5.2 Egoismo versus liderança pessoal

As afirmações de que Campos Sales estava usando o executivo para exercer seu poder pessoal foram usadas desde o início do período do governo, principalmente na imprensa. Apareceu pela primeira vez ainda em 1900, quando José do Patrocínio fez relações entre as vontades do presidente e as suas ações, durante o episódio já discutido anteriormente, do reconhecimento de Lauro Müller (PATROCÍNIO, 1900c, p.1). A intervenção do presidente nas eleições da Capital Federal também foi apontada como indício desse poder pessoal:

Uma das primeiras preocupações do despotismo pançudo do Sr. Campos Sales foi reduzir o Distrito Federal a coisa sua, dependência exclusiva de sua vontade pela demissibilidade do prefeito, equiparado assim ao chefe de polícia, e os dois com poder exclusivo de designar os nossos intendentes, os nossos deputados e os nossos senadores (PATROCÍNIO, 1900e, p.1). A fórmula que o presidente usaria para diminuir a importância do voto no cenário político era formar as câmaras dependentes do governo federal. Assim, segundo José do Patrocínio "o centro [da política] ficava no Catete: na câmara e no senado bastavam os corpos, o número para a formalidade das votações" (PATROCÍNIO, 1900g, p.1). Todas as decisões seriam resultado da vontade do Catete. José do Patrocínio afirmava que isso era uma inspiração castilhista: "Sufragar o que o governo reclama e endeusar o que ele tenha feito, eis o que o órgão da bancada castilhista estatui em nome da disciplina" (PATROCÍNIO, 1900g, p.1).

Em sua defesa, Campos Sales enumerou uma série de cartas que trocou com as lideranças dos Estados sobre a mudança no regimento da Câmara para a eleição de 1900 no seu livro Da Propaganda à Presidência. Primeiro com Minas Gerais, depois com a Bahia e, por último, com São Paulo. Nelas ele afirmava que a reforma do regimento foi aceita pela maioria das lideranças políticas e que era necessário organizar uma maioria que garantisse, logo no início dos trabalhos, a validade desse acordo. Para isso, Campos Sales pedia para que fosse observado um princípio: “a presunção, salvo prova em contrário, é a favor daquele que se diz eleito pela política dominante no respectivo Estado” (CAMPOS SALES, 1908, p.248).
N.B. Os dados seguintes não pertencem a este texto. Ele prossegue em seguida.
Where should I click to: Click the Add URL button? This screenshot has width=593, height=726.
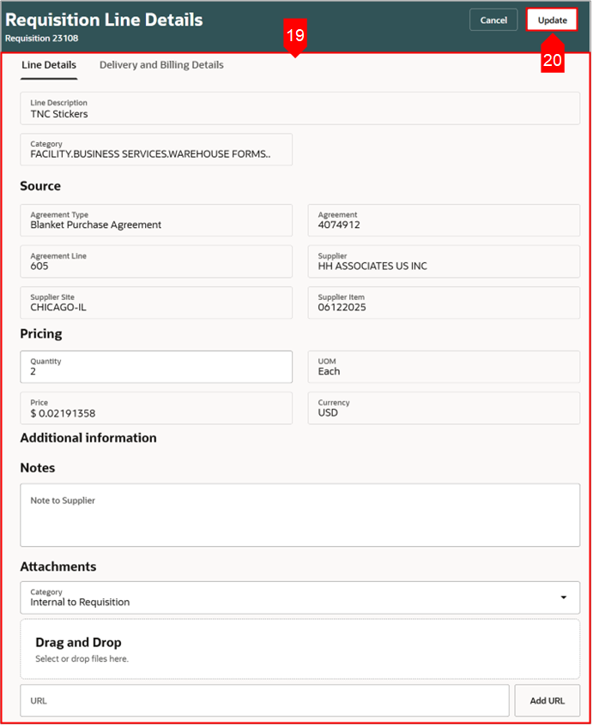point(547,700)
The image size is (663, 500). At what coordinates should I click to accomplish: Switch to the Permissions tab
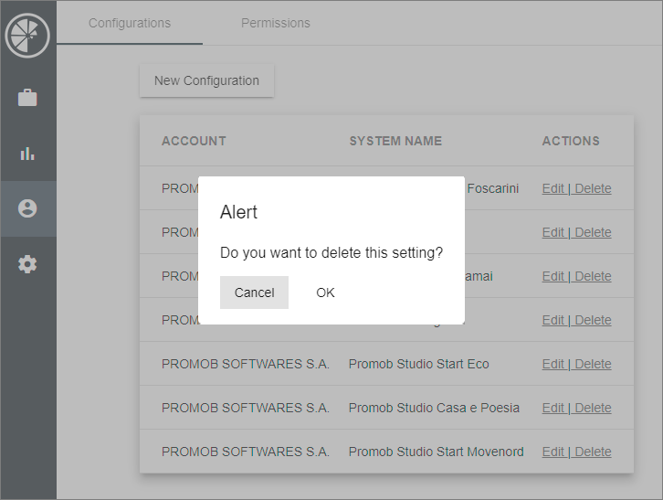276,23
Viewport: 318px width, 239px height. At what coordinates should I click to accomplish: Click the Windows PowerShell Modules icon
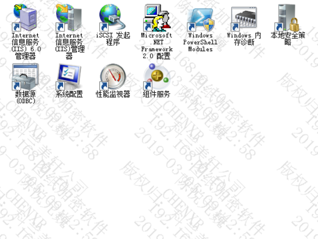pos(200,18)
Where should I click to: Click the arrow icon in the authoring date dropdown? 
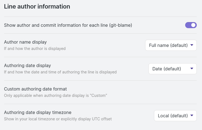(192, 68)
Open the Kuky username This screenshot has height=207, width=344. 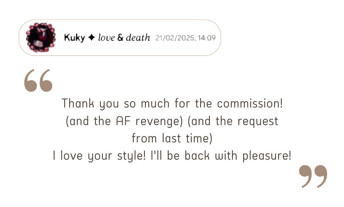click(x=74, y=38)
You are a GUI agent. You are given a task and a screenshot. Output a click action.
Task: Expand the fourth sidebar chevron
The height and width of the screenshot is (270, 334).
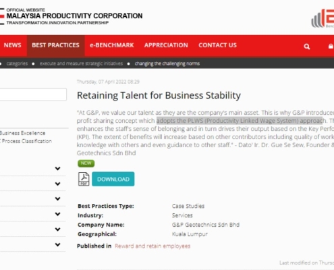[58, 214]
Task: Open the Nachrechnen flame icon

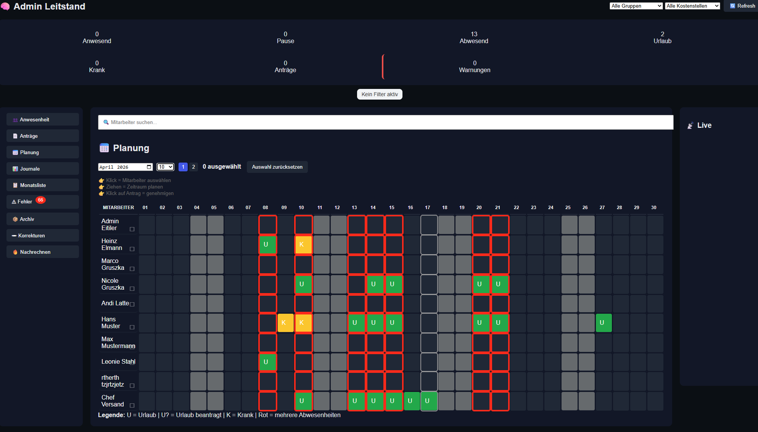Action: click(x=14, y=252)
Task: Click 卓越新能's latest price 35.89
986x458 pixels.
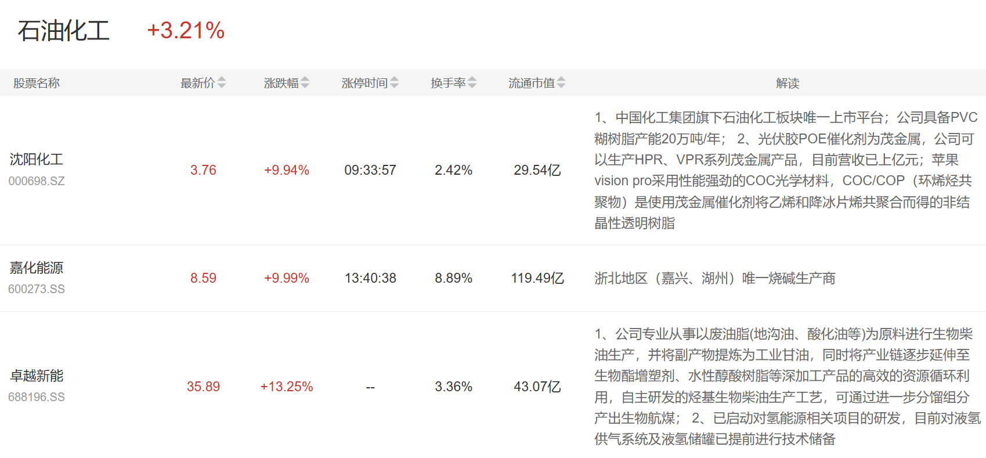Action: (203, 387)
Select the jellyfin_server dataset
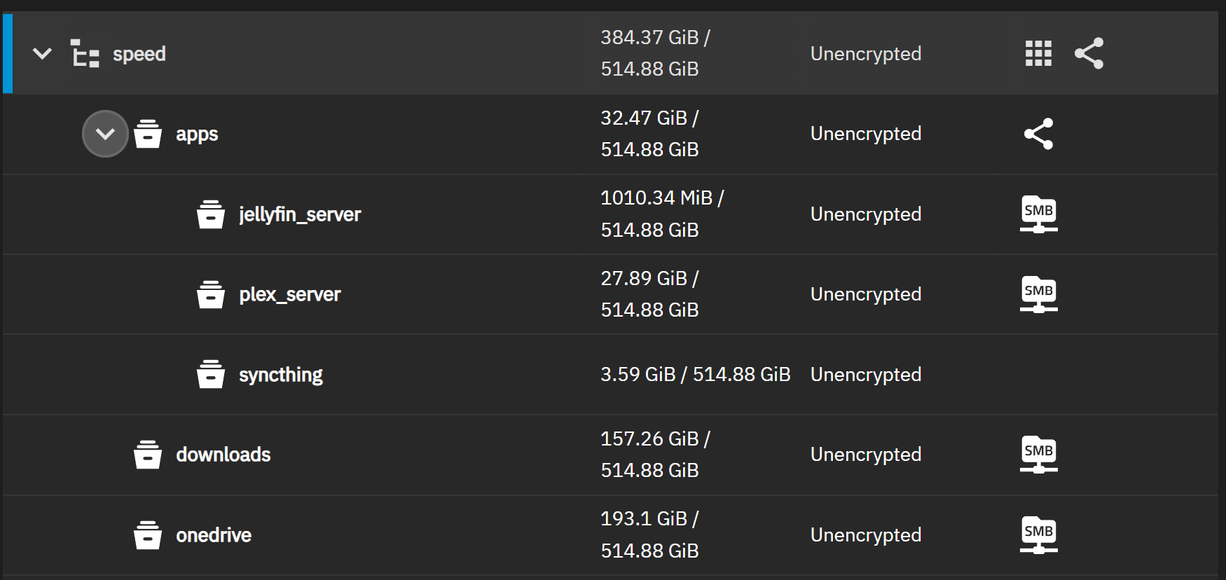This screenshot has width=1226, height=580. point(300,214)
Para Campos Sales, a única maneira de se chegar a esse ponto era através da presença de chefes partidários e total submissão dos seguidores a estes. As decisões deveriam ser tomadas por eles, e não por uma coletividade. Para que isso fosse possível era necessário um fortalecimento dessa figura central. “Os chefes que hoje aparecem nada dirigem: ao contrário, deixam-se arrastar mais ou menos constrangidamente pela impetuosidade de forças anárquicas, agremiadas em coletividades sem coesão” (CAMPOS SALES, 1908, p.245). Essa centralidade no jogo político, bem como o menosprezo ao papel de alguns líderes do momento (provavelmente Prudente de Morais, o que justificaria o manifesto oposicionista da sua ala do Partido Republicano Paulista) alteraram o panorama existente, causando descontentamento de parlamentares. Para Campos Sales o Congresso se tornaria mais moralizado se esvaziado das paixões de momento, ou seja, os partidos não seriam necessários para a democracia. “Que é que poderá sair de uma reunião assim agitada por intuitos e tendências tão desencontrados? Se não o desacordo, possivelmente um alvitre menos acertado, do qual poderá resultar o prévio sacrifício do prestígio moral do Congresso” (CAMPOS SALES, 1908, p.246). Nilo Peçanha confirmou que houve uma reunião e a aceitação por parte das lideranças da casa para que essa alteração fosse aprovada (BRASIL, 1901c, p.844)16. Esse processo deu poderes a parlamentares específicos. Para Campos Sales isso era apenas uma característica da sua liderança pessoal.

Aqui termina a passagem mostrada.